Mystic River -=- Dennis Lehane

Par Charlie_bobine

Voilà, mon premier Lehane. (Il faut que je souligne le plaisir de ce livre en tant qu'objet. C'est mon genre d'édition: format poche, couverture souple. Il tient bien ouvert! Ah! *soupir*) Bref, additionné d'un bon contenu, le contenant est plus qu'un must.

Je tiens à préciser que je n'ai pas vu l'adaptation par Clint Eastwood. (Mais que je vais la louer sûrement ce week-end.) -Il faut que je l'avoue aussi, j'avais comme un gros préjugé pour Mystic River? Étrange, hein?- Pourtant, je n'avais absolument aucune idée de l'histoire sinon ce que j'ai lu sur la quatrième de couverture quand Karine m'a gentiment prêté le roman. C'est un schéma assez classique comme histoire, non? Mais franchement, quelle écriture! (et j'imagine en V.O.) C'est puissant. Où j'ai lu qu'un auteur de polar considérait que le roman policier était bien plus représentatif de la vraie vie que la fantasy déjà? OK. J'avoue, hein, opposer fantasy et polar, euh. il y a comme une évidence qui saute aux yeux et c'est un peu inutile de souligner que le polar est plus vraisemblable et plus crédible. N'empêche. Mais avec Lehane, tout du long, je me disais «c'est tellement vrai, c'est tellement ça» (en parlant de son écriture, des ses réflexions).  C'est profond. Ça remue. C'est un portrait de société juste.
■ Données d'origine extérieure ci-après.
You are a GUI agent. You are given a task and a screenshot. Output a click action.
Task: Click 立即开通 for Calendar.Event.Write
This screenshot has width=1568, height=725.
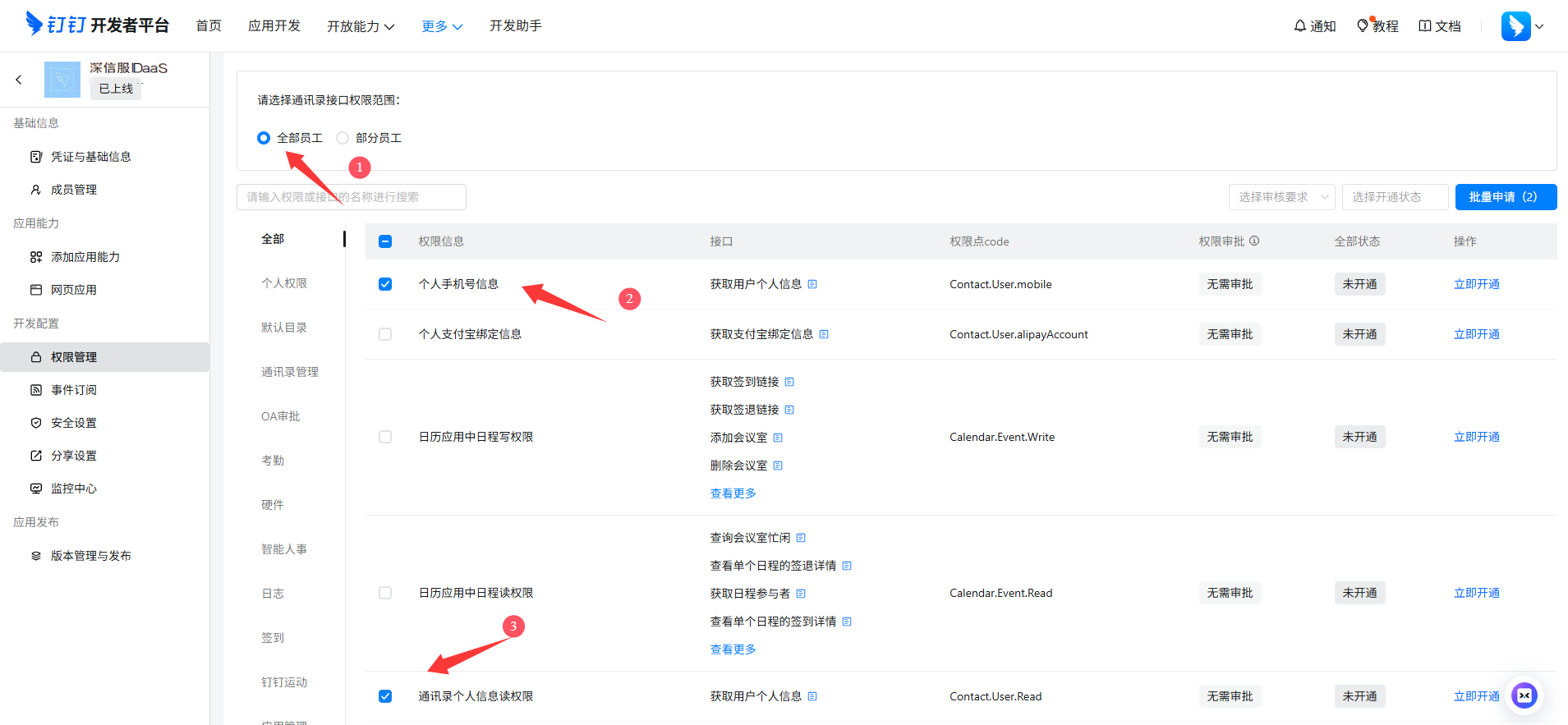[x=1476, y=437]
J'en parle bien mal, mais c'est un polar qu'on ne lit pas beaucoup pour l'intrigue, je pense. (Enfin, oui mais pas que!) J'avais moi aussi une bonne idée, bien avant la fin, de la tournure que prendrait l'histoire. Mais ce n'est pas la fin qui compte, mais bien le chemin parcouru. Et j'ai beaucoup accroché au développement de la psychologie des personnages. J'en aurais même pris un peu plus. Pas tant pour expliquer la finalité (le dénouement est assez clair, on comprend les motivations), mais pour ajouter un peu de chair autour de certains os. Pour prolonger le plaisir. C'est du bon polar. Divertissant mais profond. 4.5/5

L'histoire: (Présentée par l'éditeur. source: amazon.fr) Ce jour de 1975, quand éclate une bagarre en pleine rue entre Sean Devine (le plus raisonnable), Jimmy Marcus (la tête brûlée) et Dave Boyle (le plus timoré), les trois garçons sont loin de se douter que leur destin va basculer de façon irrémédiable. Une voiture s’arrête, deux hommes qui se prétendent de la police font monter Dave avec eux sous prétexte de le ramener chez lui. Dave ne reparaîtra que quatre jours plus tard. On ne saura jamais ce qui s’est passé pendant ces quatre jours. Mais les trois garçons cesseront de se fréquenter. Vingt-cinq ans plus tard, ils sont mariés et pères de famille. Sean est un policier brillant mais miné par ses problèmes conjugaux, Jimmy, un ex-chef de gang s’est rangé en achetant un magasin d’alimentation ; quant à Dave, il a brièvement connu la gloire en devenant une star du base-ball, mais aujourd’hui, il part lentement à la dérive. C’est un événement tragique, comme un écho au kidnapping de Dave, qui va les mettre de nouveau en présence : l’assassinat brutal de Katie, la fille aînée de Jimmy, âgée de dix-neuf ans. A mesure que Dean mène l’enquête, ce sont autant de voiles qui se lèvent sur des vérités aussi troubles que les eaux de la Mystic River, dont les profondeurs recèlent bien des secrets inavouables. Pris dans l’engrenage infernal de la souffrance, du remords et du désir de vengeance, les trois anciens amis n’auront plus d’autre choix que de s’affronter en un combat dont aucun ne peut sortir indemne. Roman très noir, mais aussi hymne à la vie, Mystic River nous touche droit au coeur. C’est le plus grand livre de Dennis Lehane.